Note: The results have varied a lot in this exercise. On my 9400, I got a very significant difference, while this difference is not quite as big in the lab. This is expected since the lab GPUs are newer. However, lack of difference can be caused by erroneous computation, so make sure that the output is correct.

QUESTION: How much performance did you lose by making data accesses non-coalesced?

3. Mandelbrot revisited

In Lab 1, you worked with fractals, the Mandelbrot fractal to be precise. Here we will work with that again, although not focused on load balancing but the task of adapting the algorithm for CUDA (just like we did for the previous exercise).



Again you start with a CPU implementation. It is somewhat similar to the one from Lab 1, similar controls and all, but a bit simplified. It also uses a complex number class in order to get some operator overloading. Remember, CUDA is really based on C++, and classes are legal even in the kernel code!

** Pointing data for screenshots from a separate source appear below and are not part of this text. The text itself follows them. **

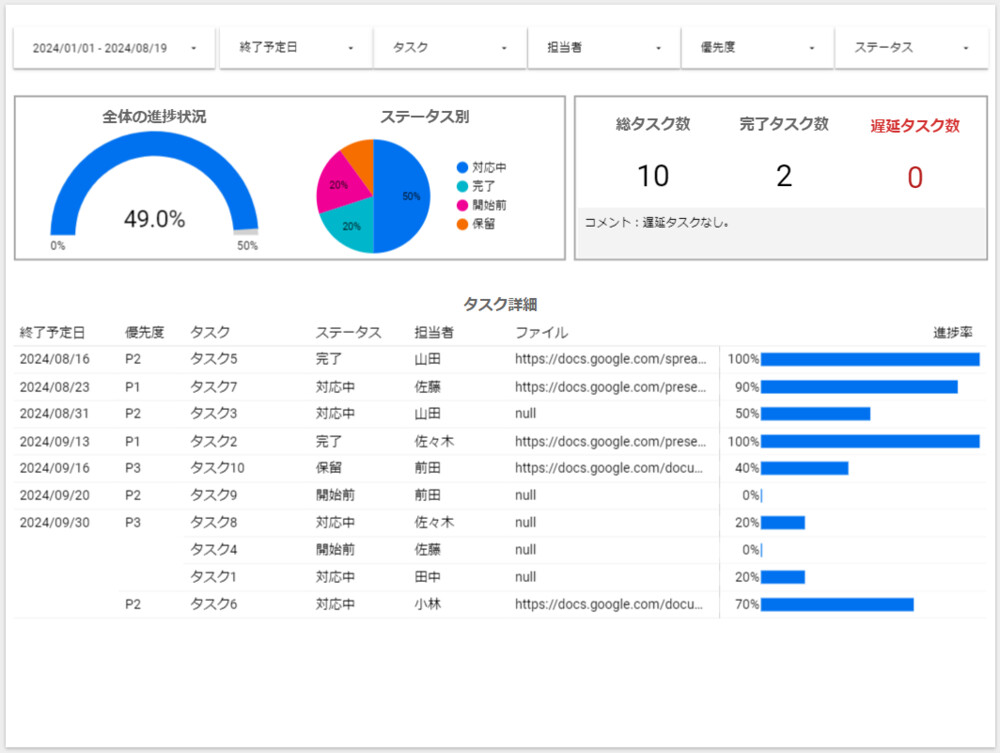The height and width of the screenshot is (753, 1000).
Task: Click the pink 開始前 legend dot
Action: (x=462, y=205)
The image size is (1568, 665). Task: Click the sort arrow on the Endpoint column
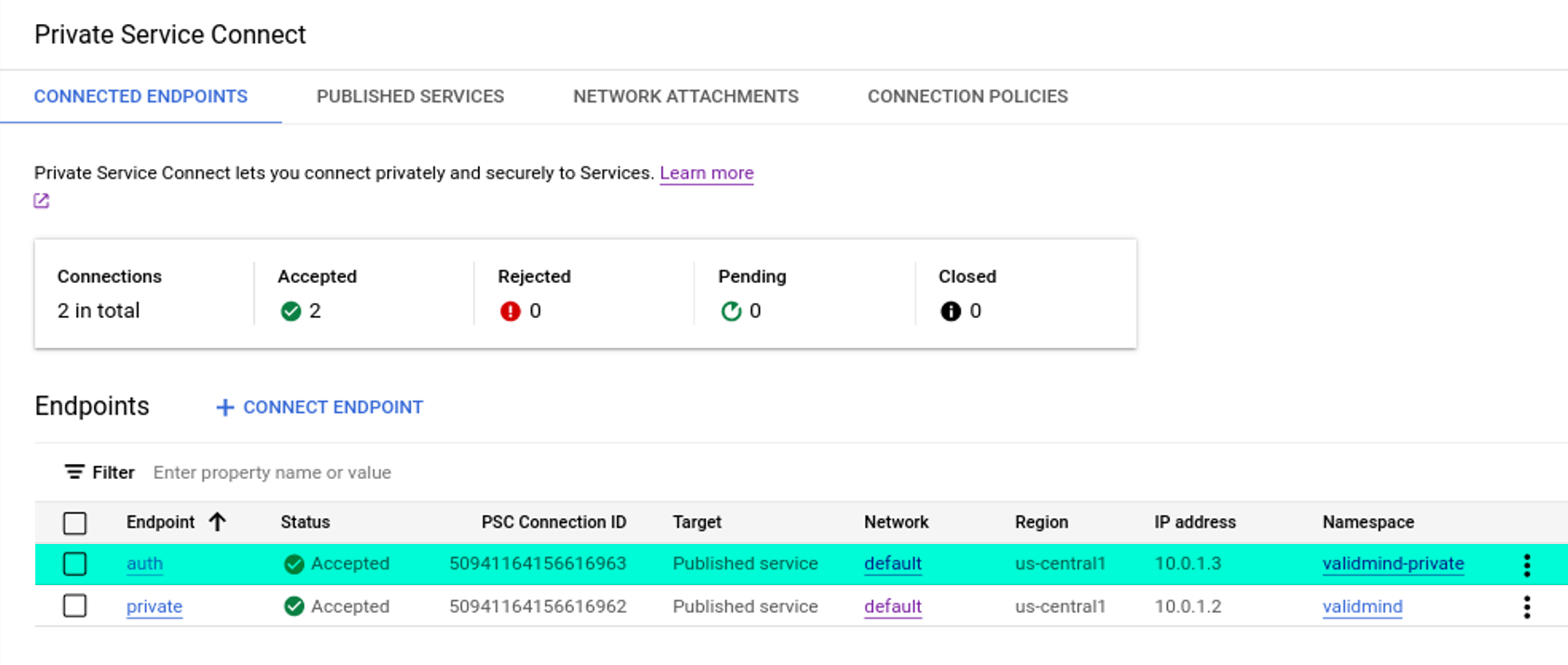click(x=217, y=522)
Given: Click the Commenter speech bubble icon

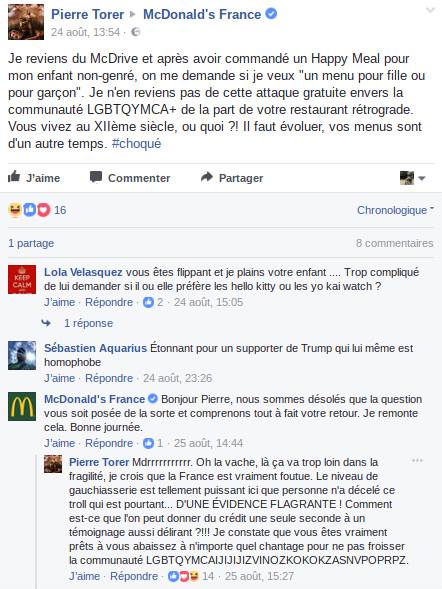Looking at the screenshot, I should tap(96, 177).
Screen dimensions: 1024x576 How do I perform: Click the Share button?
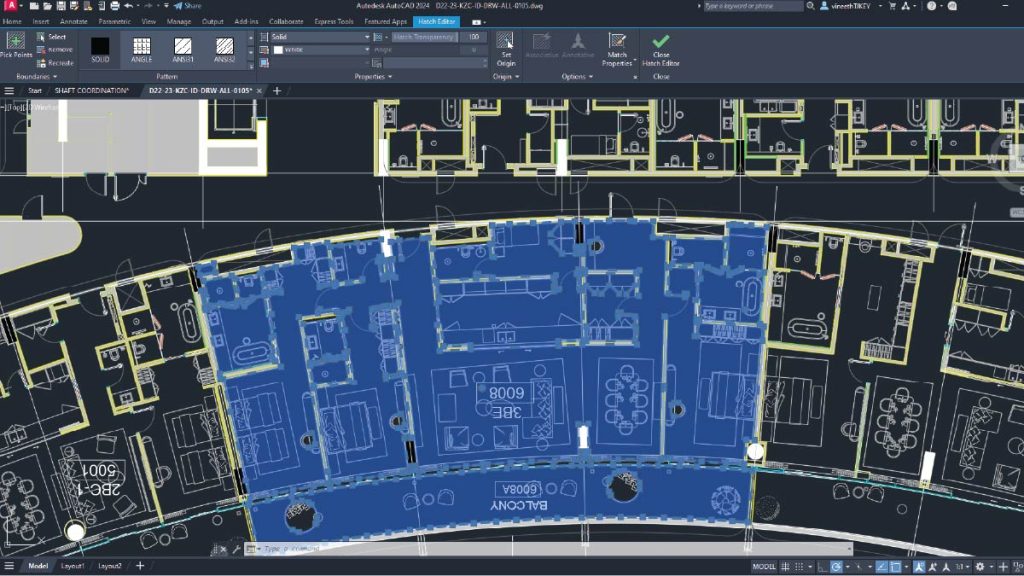187,6
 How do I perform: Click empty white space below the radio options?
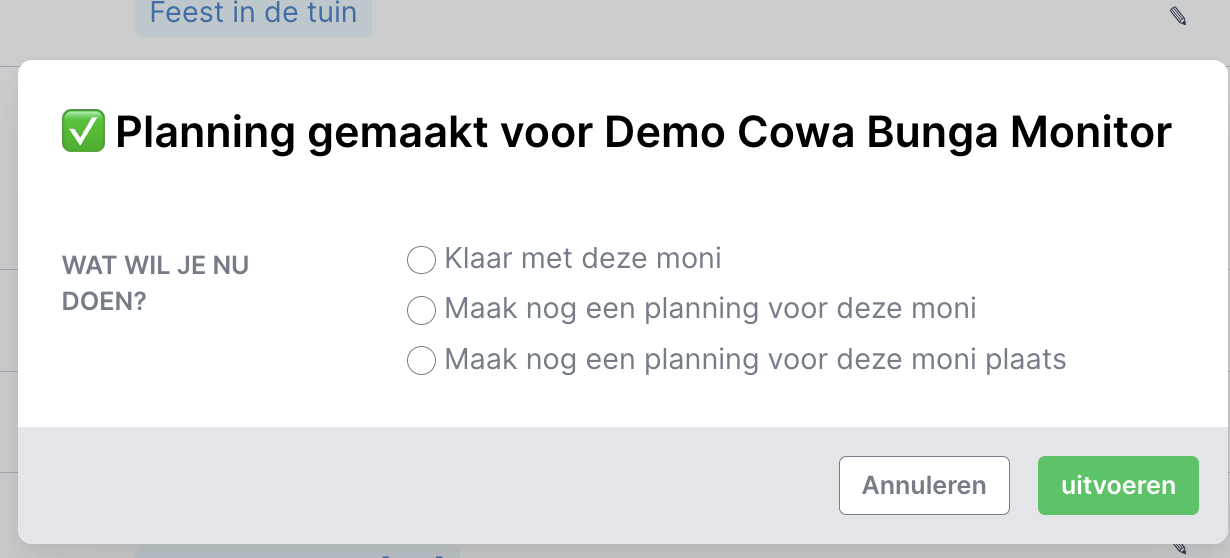[700, 402]
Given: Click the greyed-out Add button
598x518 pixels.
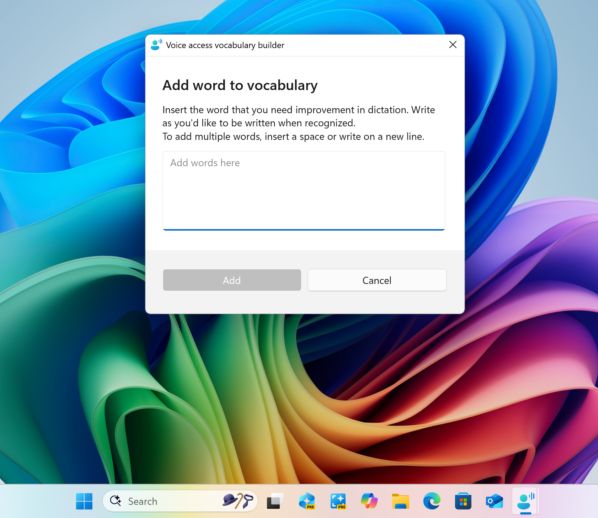Looking at the screenshot, I should [x=232, y=280].
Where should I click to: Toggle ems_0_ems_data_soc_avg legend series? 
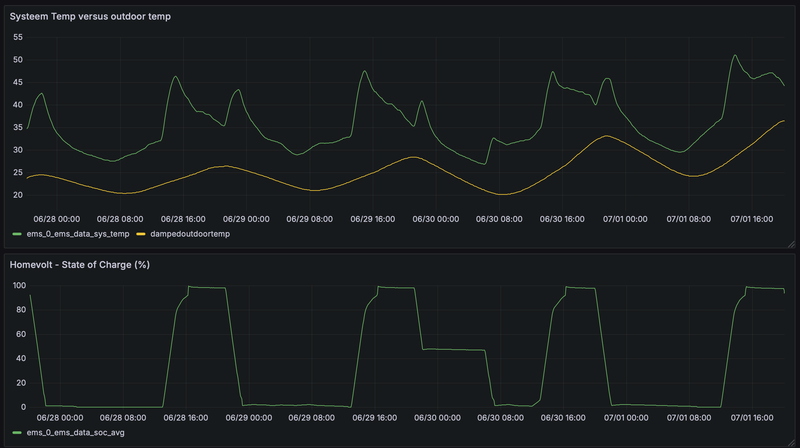(76, 432)
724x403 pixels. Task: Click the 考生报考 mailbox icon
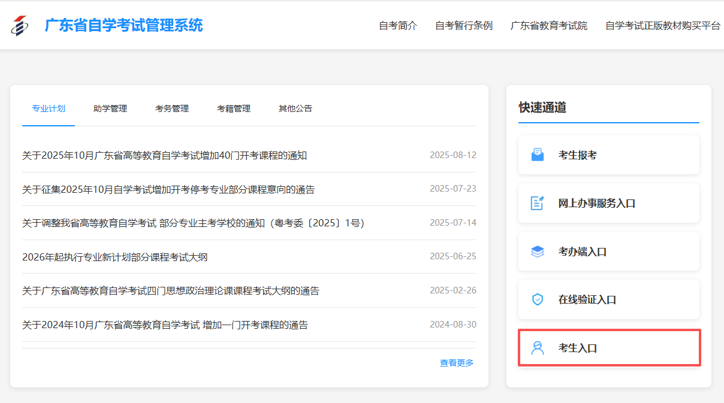point(537,155)
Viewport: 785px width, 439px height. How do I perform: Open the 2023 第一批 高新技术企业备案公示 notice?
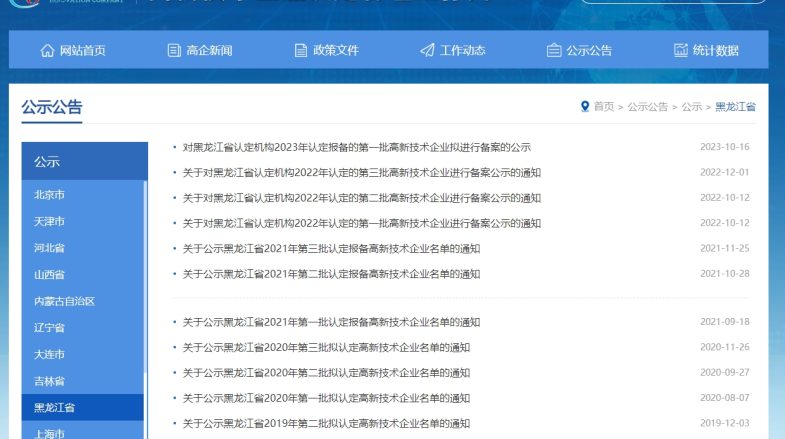coord(356,147)
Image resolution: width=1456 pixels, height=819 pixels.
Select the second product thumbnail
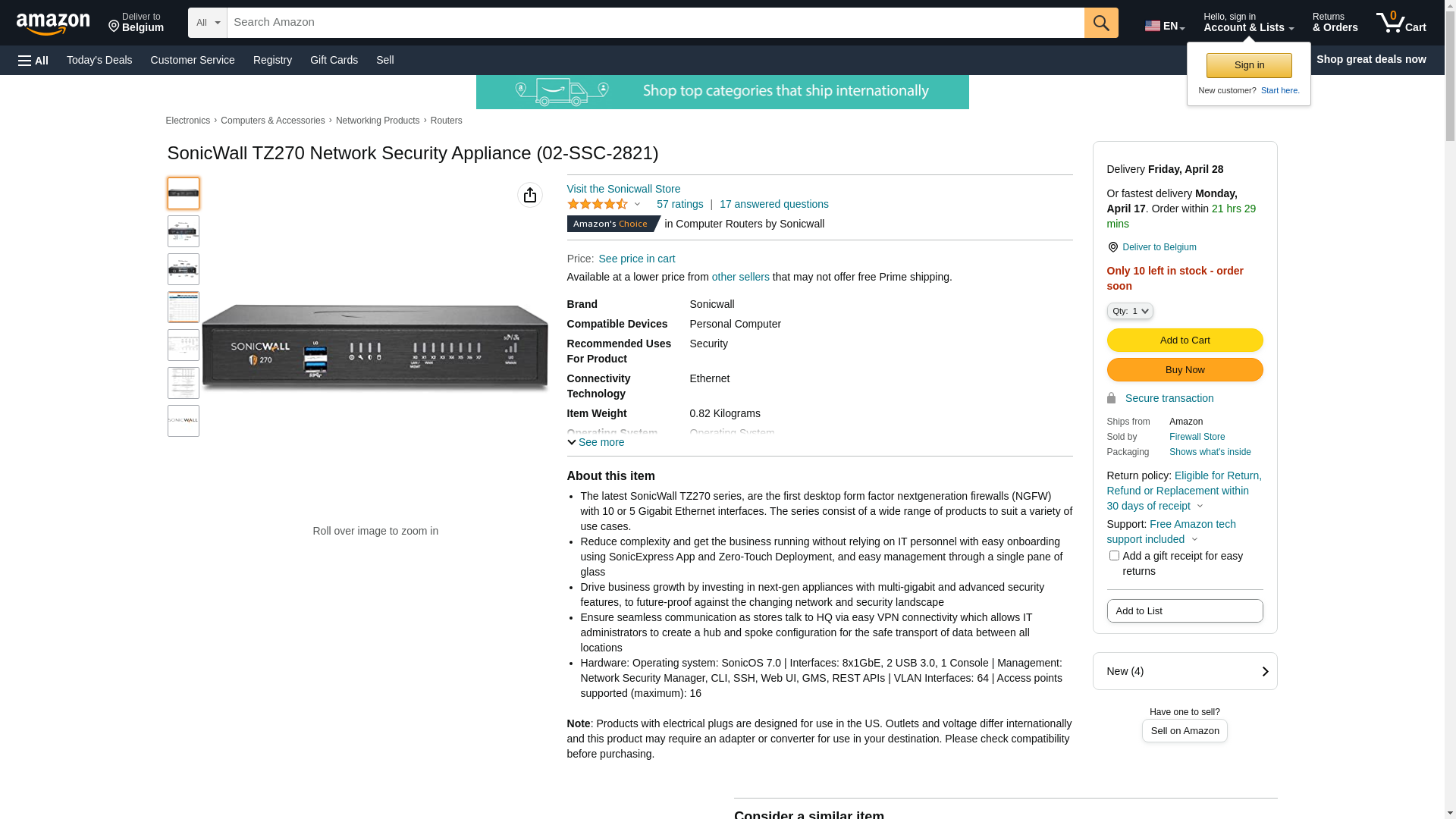pos(184,231)
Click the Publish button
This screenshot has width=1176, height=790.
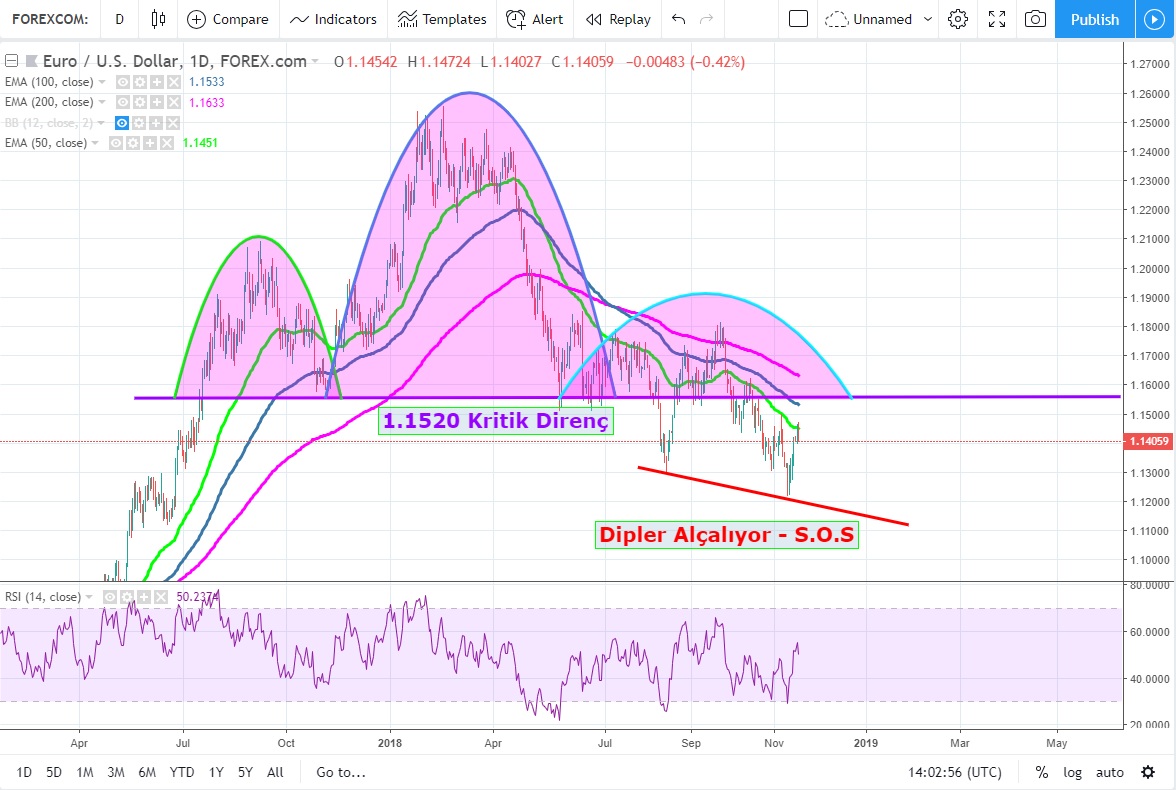[x=1094, y=19]
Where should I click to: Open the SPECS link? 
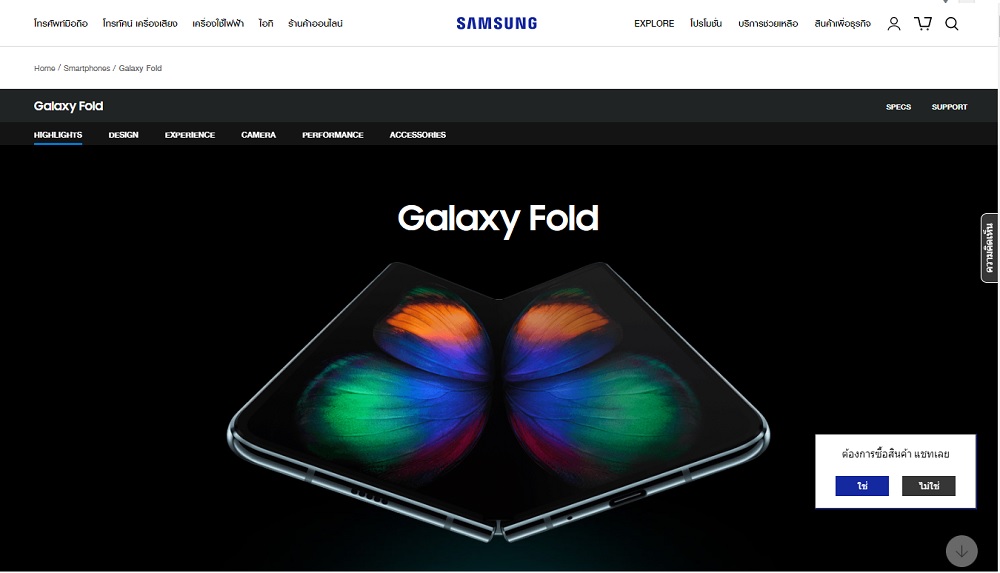(x=898, y=107)
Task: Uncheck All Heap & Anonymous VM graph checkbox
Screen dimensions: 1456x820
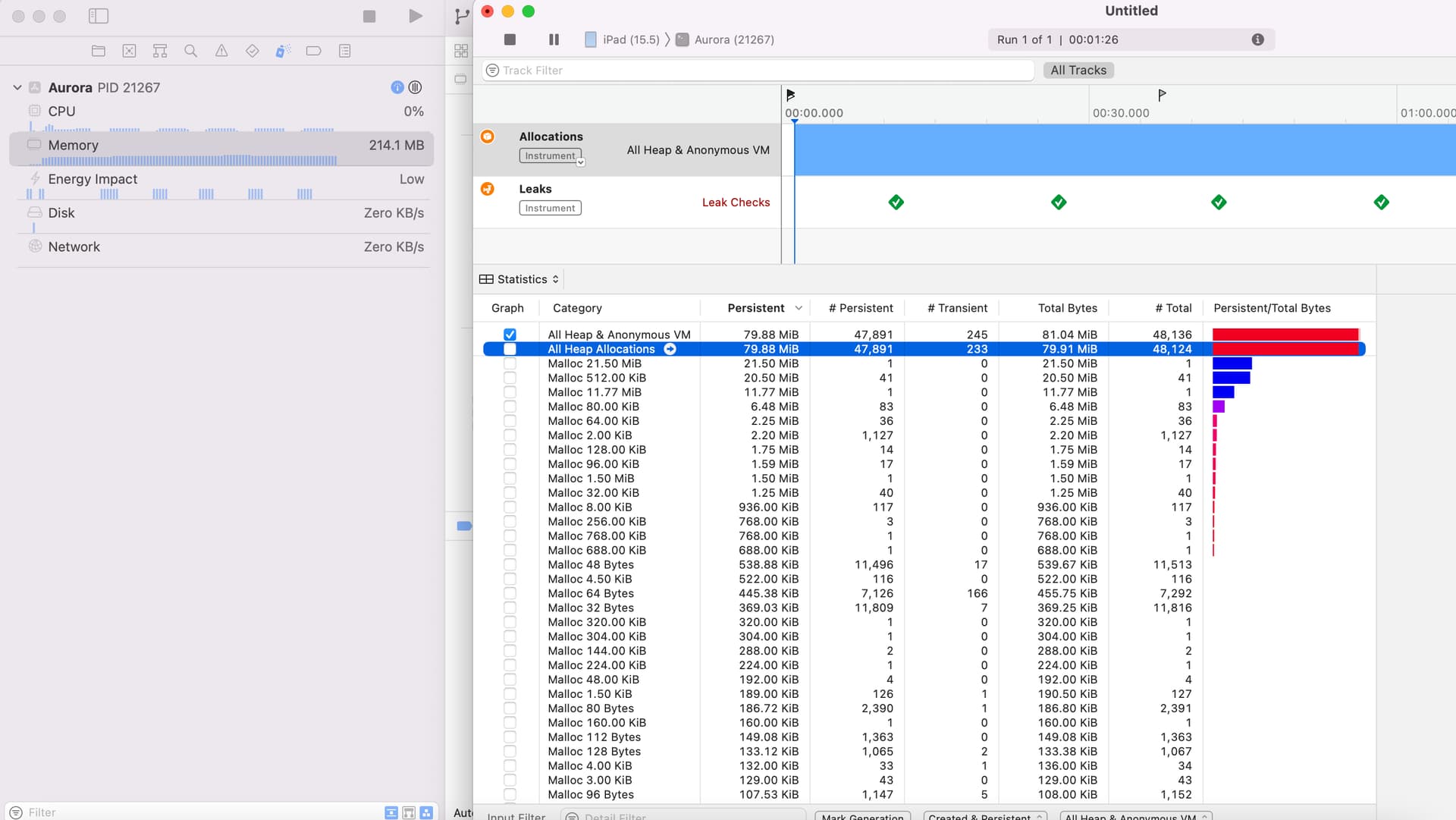Action: [510, 335]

Apply what you learned earlier to parallelize the Mandelbrot, turn for-loops to parallelism!

interactiveMandelbrot.cpp

The following compilation line works on most Unix-based computers:

g++ interactiveMandelbrot.cpp -o interactiveMandelbrot -lglut -lGL

Put in a timer in the code. Experiment with the iteration depth. Also try with double precision. For doing that, you need to specify -arch=sm_30 on the command-line.

Here you may need one more CUDA event call: cudaEventDestroy(), to clean up after a CUDA event and avoid memory leaks.

QUESTION: What were the main changes in order to make the Mandelbrot run in CUDA?

QUESTION
: How many blocks and threads did you use?

QUESTION: When you use the Complex class, what modifier did you have to use on the methods?

QUESTION: What performance did you get? How does that compare to the CPU solution?

QUESTION: What performance did you get with float vs double precision?

QUESTION: In Lab 1, load balancing was an important issue. Is that an issue here? Why/why not?


That is all for lab 4. Write down answers to all questions and then show your results to us.